Wird nach Eingang der Einkommensteuererklärung der bestandskräftige, aber unter dem Vorbehalt der Nachprüfung stehende Einkommensteuerbescheid, mit dem die Besteuerungsgrundlagen geschätzt worden waren und zugleich ein Verspätungszuschlag festgesetzt worden war, geändert, ohne die Höhe des Verspätungszuschlags zu ändern, so handelt es sich bezüglich des Verspätungszuschlags um einen eigenständigen Bescheid, dessen Anfechtbarkeit gemäß § 351 Abs. 1 AO eingeschränkt ist.

 

Normenkette

AO § § 130, 152, 351 Abs. 1, § 130; AO § 131; AO § 152; AO § 351 Abs. 1

 

Tatbestand

Im Streit ist die Festsetzung eines Verspätungszuschlags.

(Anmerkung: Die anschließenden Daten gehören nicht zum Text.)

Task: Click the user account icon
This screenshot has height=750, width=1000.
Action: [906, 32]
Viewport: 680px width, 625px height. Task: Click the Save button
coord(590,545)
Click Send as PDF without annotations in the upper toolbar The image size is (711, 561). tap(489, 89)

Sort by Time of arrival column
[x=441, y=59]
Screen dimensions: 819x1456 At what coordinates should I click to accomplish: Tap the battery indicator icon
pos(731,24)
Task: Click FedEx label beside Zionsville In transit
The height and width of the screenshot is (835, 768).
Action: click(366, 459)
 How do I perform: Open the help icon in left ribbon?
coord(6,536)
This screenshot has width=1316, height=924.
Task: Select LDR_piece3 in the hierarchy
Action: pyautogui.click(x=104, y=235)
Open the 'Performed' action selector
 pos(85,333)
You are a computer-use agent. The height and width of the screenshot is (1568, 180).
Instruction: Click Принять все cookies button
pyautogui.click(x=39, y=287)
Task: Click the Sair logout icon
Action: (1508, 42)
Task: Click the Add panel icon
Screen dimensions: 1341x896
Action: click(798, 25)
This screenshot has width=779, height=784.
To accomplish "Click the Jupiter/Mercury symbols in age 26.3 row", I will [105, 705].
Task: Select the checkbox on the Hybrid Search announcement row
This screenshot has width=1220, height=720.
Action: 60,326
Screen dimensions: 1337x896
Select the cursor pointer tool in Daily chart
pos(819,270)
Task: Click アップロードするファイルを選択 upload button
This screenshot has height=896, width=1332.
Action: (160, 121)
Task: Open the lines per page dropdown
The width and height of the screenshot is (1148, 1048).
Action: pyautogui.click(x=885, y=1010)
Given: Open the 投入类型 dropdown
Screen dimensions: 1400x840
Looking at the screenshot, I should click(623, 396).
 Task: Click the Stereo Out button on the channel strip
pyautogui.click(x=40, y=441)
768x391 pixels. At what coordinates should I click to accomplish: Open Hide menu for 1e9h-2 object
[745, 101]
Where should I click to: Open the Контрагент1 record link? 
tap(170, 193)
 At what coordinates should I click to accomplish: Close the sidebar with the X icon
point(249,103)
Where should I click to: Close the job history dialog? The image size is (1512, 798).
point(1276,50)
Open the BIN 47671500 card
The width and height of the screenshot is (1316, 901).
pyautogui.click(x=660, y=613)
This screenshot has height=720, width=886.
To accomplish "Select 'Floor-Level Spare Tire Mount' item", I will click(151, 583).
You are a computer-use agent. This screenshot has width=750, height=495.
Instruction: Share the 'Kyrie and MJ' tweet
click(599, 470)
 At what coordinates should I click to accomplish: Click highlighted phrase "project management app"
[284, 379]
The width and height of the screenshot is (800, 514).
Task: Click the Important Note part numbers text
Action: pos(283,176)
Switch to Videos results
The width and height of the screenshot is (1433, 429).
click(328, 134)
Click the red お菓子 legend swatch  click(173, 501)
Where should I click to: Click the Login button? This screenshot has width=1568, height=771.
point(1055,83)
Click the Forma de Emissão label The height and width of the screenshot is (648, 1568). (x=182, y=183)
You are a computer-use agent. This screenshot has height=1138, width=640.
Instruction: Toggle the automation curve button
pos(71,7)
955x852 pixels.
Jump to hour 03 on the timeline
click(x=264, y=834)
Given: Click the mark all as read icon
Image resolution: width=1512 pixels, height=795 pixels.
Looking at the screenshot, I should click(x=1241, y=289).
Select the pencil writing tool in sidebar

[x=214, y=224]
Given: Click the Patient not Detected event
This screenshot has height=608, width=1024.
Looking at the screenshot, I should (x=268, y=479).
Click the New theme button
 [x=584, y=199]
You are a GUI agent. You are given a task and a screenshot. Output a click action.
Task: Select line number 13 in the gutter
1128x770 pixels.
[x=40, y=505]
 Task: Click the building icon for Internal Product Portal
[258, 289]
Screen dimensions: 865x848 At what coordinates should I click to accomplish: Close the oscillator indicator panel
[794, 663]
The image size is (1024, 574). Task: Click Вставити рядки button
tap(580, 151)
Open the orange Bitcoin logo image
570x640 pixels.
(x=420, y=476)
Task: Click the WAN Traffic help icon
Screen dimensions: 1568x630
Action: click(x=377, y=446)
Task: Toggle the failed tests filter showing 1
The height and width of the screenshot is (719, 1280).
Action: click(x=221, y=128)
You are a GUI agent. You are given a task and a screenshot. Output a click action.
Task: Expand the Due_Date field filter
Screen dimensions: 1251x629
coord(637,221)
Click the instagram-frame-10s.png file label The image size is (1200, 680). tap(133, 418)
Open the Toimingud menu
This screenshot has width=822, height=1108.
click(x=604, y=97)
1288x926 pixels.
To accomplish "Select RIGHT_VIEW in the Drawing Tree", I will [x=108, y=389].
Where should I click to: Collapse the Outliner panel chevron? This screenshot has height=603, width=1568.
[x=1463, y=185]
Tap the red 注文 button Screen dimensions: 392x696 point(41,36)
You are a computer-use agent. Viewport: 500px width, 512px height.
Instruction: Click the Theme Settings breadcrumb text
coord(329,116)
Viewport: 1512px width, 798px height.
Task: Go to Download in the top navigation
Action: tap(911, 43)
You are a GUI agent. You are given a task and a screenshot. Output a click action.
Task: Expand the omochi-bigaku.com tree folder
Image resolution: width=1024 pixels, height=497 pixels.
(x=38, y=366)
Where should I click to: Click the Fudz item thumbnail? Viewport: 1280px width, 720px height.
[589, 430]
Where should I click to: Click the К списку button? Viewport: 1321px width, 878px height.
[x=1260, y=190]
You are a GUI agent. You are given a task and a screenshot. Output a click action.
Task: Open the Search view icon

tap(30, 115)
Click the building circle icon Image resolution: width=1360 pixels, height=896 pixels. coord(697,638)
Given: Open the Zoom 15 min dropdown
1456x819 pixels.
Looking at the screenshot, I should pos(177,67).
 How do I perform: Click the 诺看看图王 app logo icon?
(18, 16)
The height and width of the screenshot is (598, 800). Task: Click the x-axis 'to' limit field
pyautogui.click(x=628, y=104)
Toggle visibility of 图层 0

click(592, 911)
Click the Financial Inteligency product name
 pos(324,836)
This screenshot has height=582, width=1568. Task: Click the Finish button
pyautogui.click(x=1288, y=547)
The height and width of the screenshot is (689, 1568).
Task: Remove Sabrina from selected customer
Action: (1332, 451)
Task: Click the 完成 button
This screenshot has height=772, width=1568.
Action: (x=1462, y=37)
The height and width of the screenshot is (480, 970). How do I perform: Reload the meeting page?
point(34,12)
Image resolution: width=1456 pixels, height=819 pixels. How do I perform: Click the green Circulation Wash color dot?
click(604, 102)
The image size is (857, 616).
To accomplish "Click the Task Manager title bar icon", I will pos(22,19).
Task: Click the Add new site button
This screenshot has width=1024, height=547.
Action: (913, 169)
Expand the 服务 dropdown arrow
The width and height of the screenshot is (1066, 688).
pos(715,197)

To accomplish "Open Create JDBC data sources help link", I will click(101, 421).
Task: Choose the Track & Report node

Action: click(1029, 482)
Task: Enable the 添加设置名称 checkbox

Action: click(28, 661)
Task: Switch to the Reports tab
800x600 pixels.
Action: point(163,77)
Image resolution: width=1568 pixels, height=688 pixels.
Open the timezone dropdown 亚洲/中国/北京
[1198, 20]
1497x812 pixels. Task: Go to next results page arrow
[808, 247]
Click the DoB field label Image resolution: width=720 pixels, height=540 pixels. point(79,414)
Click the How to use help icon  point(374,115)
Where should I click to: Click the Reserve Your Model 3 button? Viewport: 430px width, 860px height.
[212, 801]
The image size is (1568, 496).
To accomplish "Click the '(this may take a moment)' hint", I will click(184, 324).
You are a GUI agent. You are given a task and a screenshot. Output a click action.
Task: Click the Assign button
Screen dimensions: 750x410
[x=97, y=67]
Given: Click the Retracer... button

Der Kläger hatte seine Einkommensteuererklärung für den Veranlagungszeitraum 2007 trotz Aufforderung und Erinnerung nicht eingereicht. Die Steuererklärungen für die vorangegangenen Jahre hatte der Kläger mit erheblicher Verspätung abgegeben, nachdem der Beklagte ihn daran erinnert und die Schätzung der Besteuerungsgrundlagen angedroht hatte. Zur Einkommensteuer 2005 und 2006 war jeweils ein Verspätungszuschlag in Höhe von 200,- € festgesetzt worden.

Der Beklagte legte im Einkommensteuerbescheid 2007 vom 19. März 2009 die Besteuerungsgrundlagen gemäß § 162 der Abgabenordnung -AO- im Wege der Schätzung zugrunde. Gleichzeitig setzte er einen Verspätungszuschlag in Höhe von 400,- € fest.

Nach Eingang der Einkommensteuererklärung änderte der Beklagte den Einkommensteuerbescheid 2007 mit Bescheid vom 16. Juli 2009. Der Einkommensteuerbescheid war hinsichtlich der Neuregelung zur Abziehbarkeit der Aufwendungen für ein häusliches Arbeitszimmer teilweise vorläufig gemäß § 165 Abs. 1 Satz 2 AO. Der festgesetzte Verspätungszuschlag blieb bestehen.

Mit Datum vom 15. März 2011 erging aufgrund der geänderten Rechtslage zur Abziehbarkeit der Aufwendungen für ein häusliches Arbeitszimmer ein geänderter Bescheid. Die festgesetzten Beträge blieben unverändert, der Bescheid erging hinsichtlich des Punktes Arbeitszimmer nach § 165 Abs. 2 Satz 2 AO endgültig. Der festgesetzte Verspätungszuschlag blieb bestehen. Der Bescheid enthielt hierzu die Erläuterung: „Der bisher auf 400,- € festgesetzte Verspätungszuschlag bleibt nach Überprüfung unverändert bestehen.“

Hiergegen legte der Kläger Einspruch ein, mit dem er sich u.a. auch gegen die Festsetzung des Verspätungszuschlags wandte. Der Beklagte entgegnete hierzu, dass der Verspätungszuschlag nicht in dem angefochtenen Bescheid festgesetzt wurde, sondern bereits im erstmaligen Bescheid vom 19. März 2009 und dieser Bescheid bereits bestandskräftig sei.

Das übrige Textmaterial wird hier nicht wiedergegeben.